Ragam Tulisan

Jumat, 02 Desember 2011

Resensi Buku : Madre



Detail Buku :
1
Judul
:
Madre
2
Pengarang
:
Dee/ Dewi Lestari
3
Tahun
:
2011
4
Penerbit
:
PT Bentang Pustaka
5
Editor
:
Sitok Srengenge

Sebuah buku berupa kumpulan antologi karya Dee atau lebih dikenal dengan nama Dewi Lestari yang melejit namanya melalui nove Supernova : Ksatria, Puteri dan Bintang Jatuh. Buku ini terdiri dari 13 karya fiksi dan prosa pendek yang merupakan karya selama lima tahun terakhir yang berasal dari berbagai macam penjelajahan dalam benak penulis yang berfusi dengan beragam lamunan. Dalam buku ini sang penulis menawarkan berbagai macam tema : perjuangan sebuah toko roti kuno, dialog antar ibu dan janinnya, kegalauan antara persahabatan dan cinta hingga tema seperti reinkarnasi dan kemerdekaan sejati.
Salah satu karyanya yang ada di buku ini berjudul Madre, sebuah kisah yang menceritakan seorang muda bernama Tansen Wuisan yang nasibnya berubah hanya dalam satu hari. Bagaimana tidak, nasibnya berubah drastis setelah mengetahui bahwa dirinya merupakan keturunan Tionghoa bukan Manado seperti yang dia ketahui selama ini. Silsilah keluarganya ini berasal dari kakek etnis Tionghoa yang tidak dia kenal dan nenek keturunan India yang ternyata tukang roti.
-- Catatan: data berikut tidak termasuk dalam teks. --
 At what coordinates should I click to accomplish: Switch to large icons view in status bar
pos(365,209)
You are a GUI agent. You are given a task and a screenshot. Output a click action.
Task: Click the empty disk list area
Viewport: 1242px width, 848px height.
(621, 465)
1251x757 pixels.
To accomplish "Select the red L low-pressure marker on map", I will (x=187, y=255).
Selain itu, kakeknya mewariskan kepada Tansen anggota keluarga yang tidak dia kenal berupa adonan biang roti bernama Madre.
Sungguh merupakan peristiwa yang amat mengejutkan bagi seorang muda yang bebas seperti Tansen harus diamanati sebuah adonan roti biang dan beberapa karyawan tua yang menunggu aksinya dalam menghidupkan kembali toko roti kuno yang sedang mati suri.
Tansen dihadapkan pada sebuah dilema antara melanjutkan kembali kebebasannya sebagai anak muda atau bertanggung jawab memikirkan kelanjutan dari sebuah toko roti kuno. Apalagi seorang pengusaha roti bernama Mei yang memberikan penawaran yang menggiurkan untuk membeli adonan biang roti “Madre”.
Melihat toko roti ini mempunyai kehangatan layaknya keluarga, bukan sebuah hubungan antara pegawai tua yang terdiri dari Pak Hadi, ibu Sum, ibu Dedeh, ibu Cory dan Pak Joko dan tentu saja Madre (adonan biang roti) yang diperlakukan layaknya manusia bukan sekedar benda mati. Akhirnya Tansen memutuskan untuk menghidupkan kembali toko roti kuno ini.
Dengan kreativitas dan inovasi seperti strategi pemasaran yang lebih modern, Tansen berupaya menghidupkan kembali toko roti-nya dibantu dengan kepiawaian pegawai berpengalaman yang cekatan dalam membuat roti walaupun sudah tidak muda lagi. Kemudian melalui kerjasama yang dibangun bersama Mei, Tansen akhirnya berhasil mengembangkan usaha toko rotinya menjadi lebih maju dari sebelumnya membuat keluarga toko roti ini bahagia.
Akhirnya lewat sentilan dan sentuhan khan seorang Dee, Madre tidak hanya sekedar menceritakan perjuangan tokoh fiktif demi membangkitkan kembali sebuah toko roti yang mati suri. Karakter-karakternya merupakan representasi dari keberadaan suku, budaya, kelas soial, gaya hidup dan sebagainya yang saling bahu-membahu bekerjasama demi kesejahteraan mereka. Harmoni dalam Madre merupakan ciri dari Indonesia yang ideal. Dengan menghargai keragaman serta menghormati perbedaan dapat menjadi sebuah modal yang amat berharga dalam upaya mewujudkan kehidupan yang kaya, indah dan harmonis. Dalam buku ini juga ditekankan mengenai pentingnya kreativitas dan kerjasama, karena dengan itu semua maka sebuah bangsa akan lebih lama untuk dikenang dan dihormati.
Melalui Madre ini, Dee telah berhasil membuat karya-karyanya selalu istimewa dan membuktikan kematangannya sebagai salah satu penulis perempuan terbaik di Indonesia.